* _Problem to solve_: Extract, word for word, each line from the line holding "Task: Open the green Code dropdown" through the end of the records. Omit every picture.

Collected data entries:
_ _ _ _ _ _ _

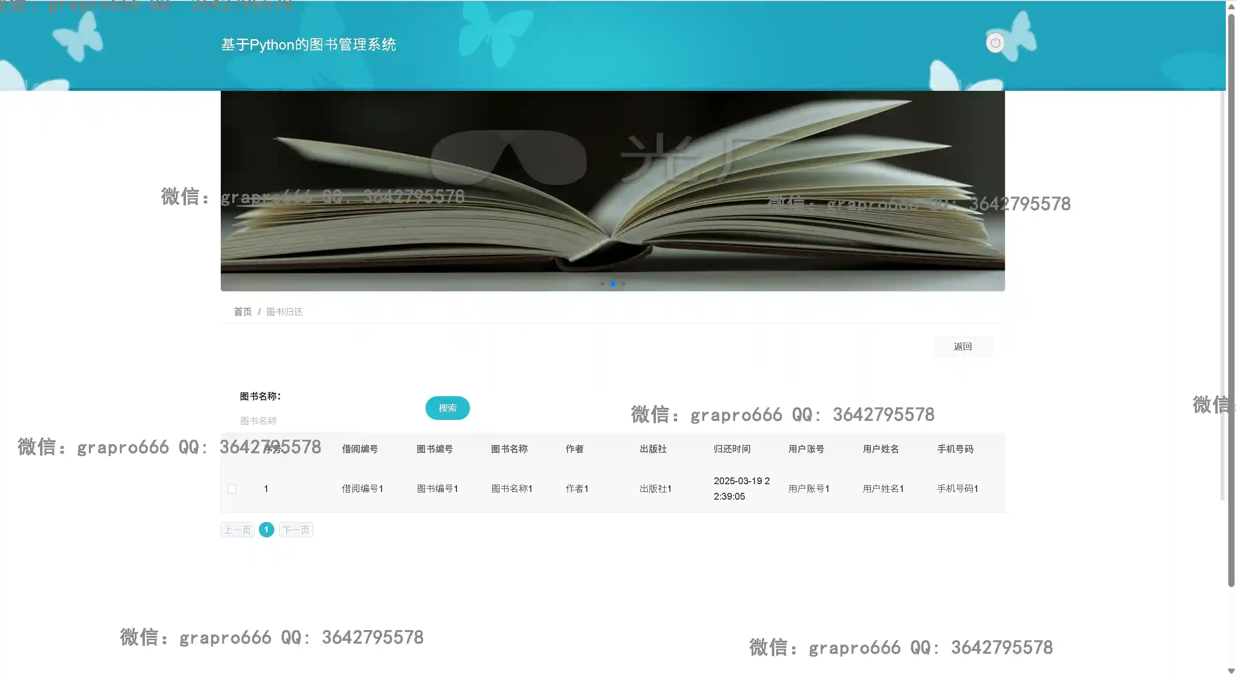Select page number 1 in pagination
Image resolution: width=1236 pixels, height=676 pixels.
(266, 530)
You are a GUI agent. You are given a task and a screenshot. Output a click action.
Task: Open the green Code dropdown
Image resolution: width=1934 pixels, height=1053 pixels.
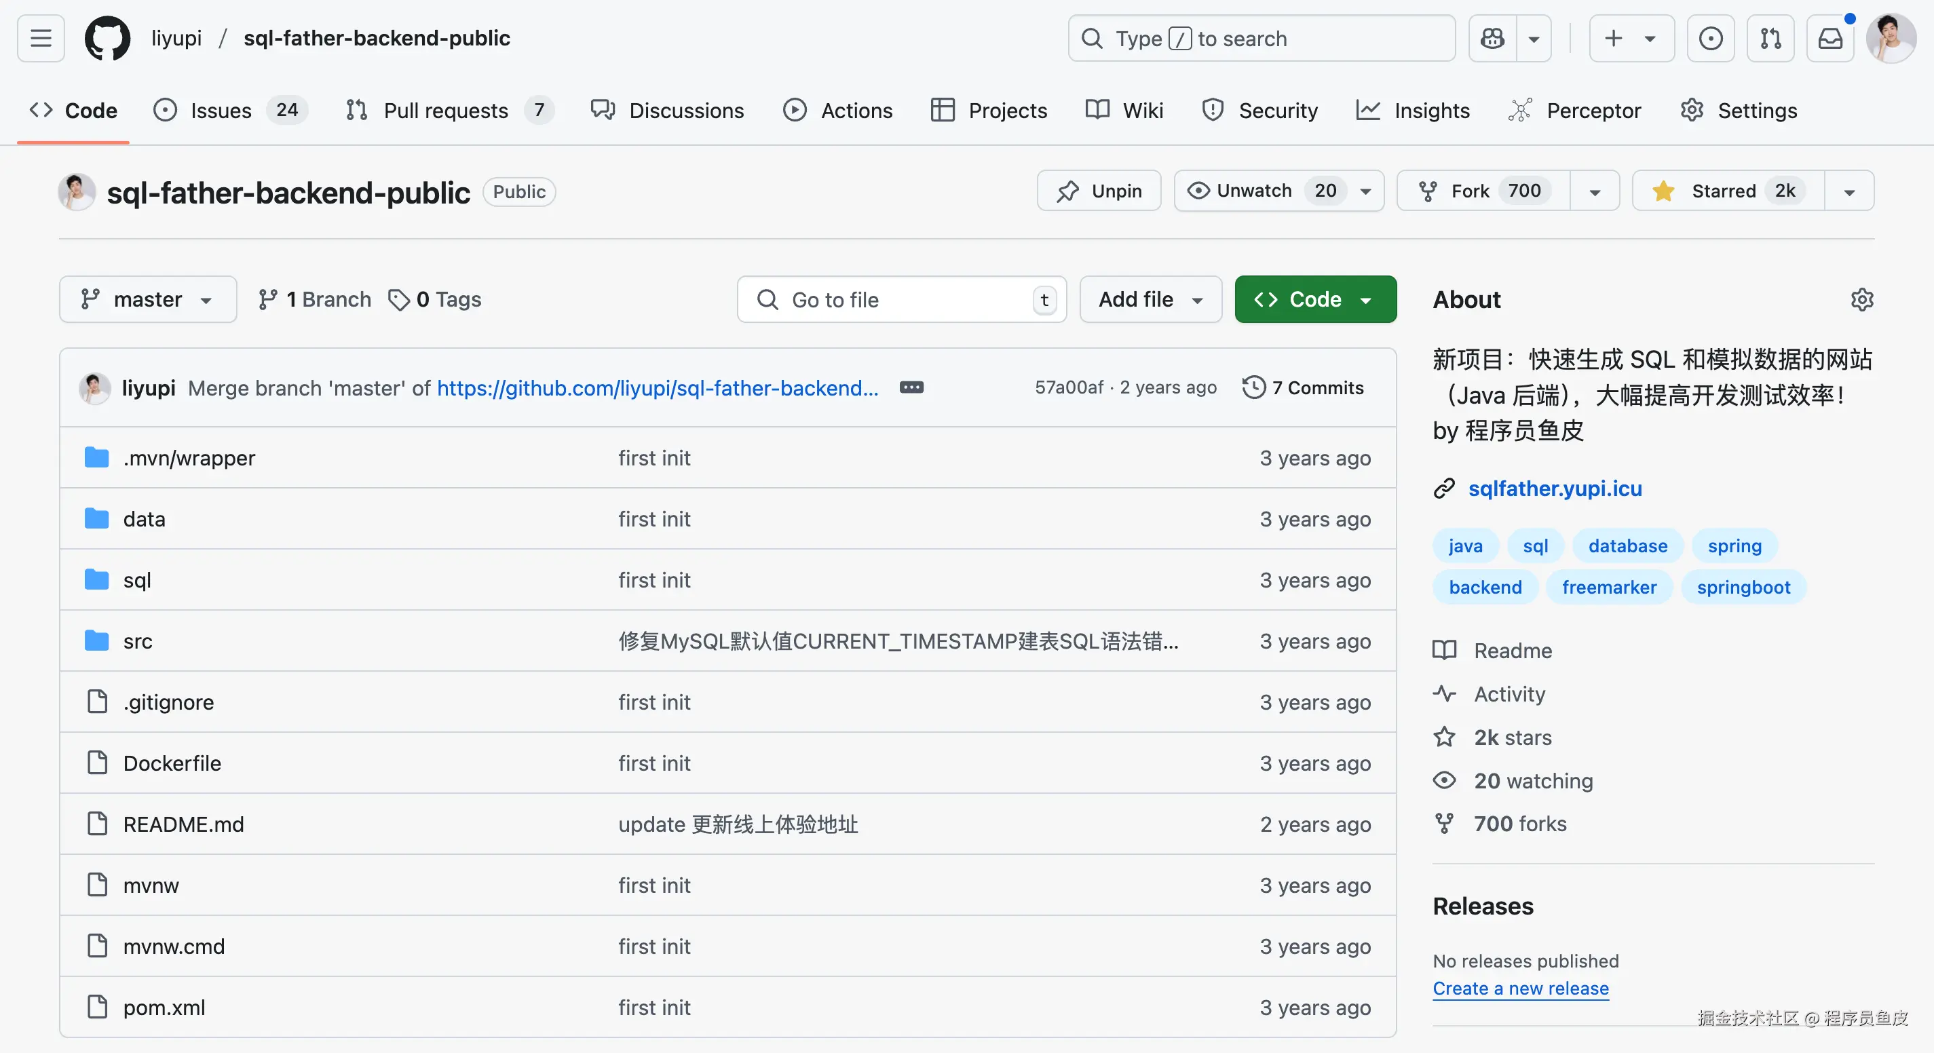pos(1315,299)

_ _ _ _ _ _ _

* _Result_:
Task: Open the green Code dropdown
Image resolution: width=1934 pixels, height=1053 pixels.
pos(1315,299)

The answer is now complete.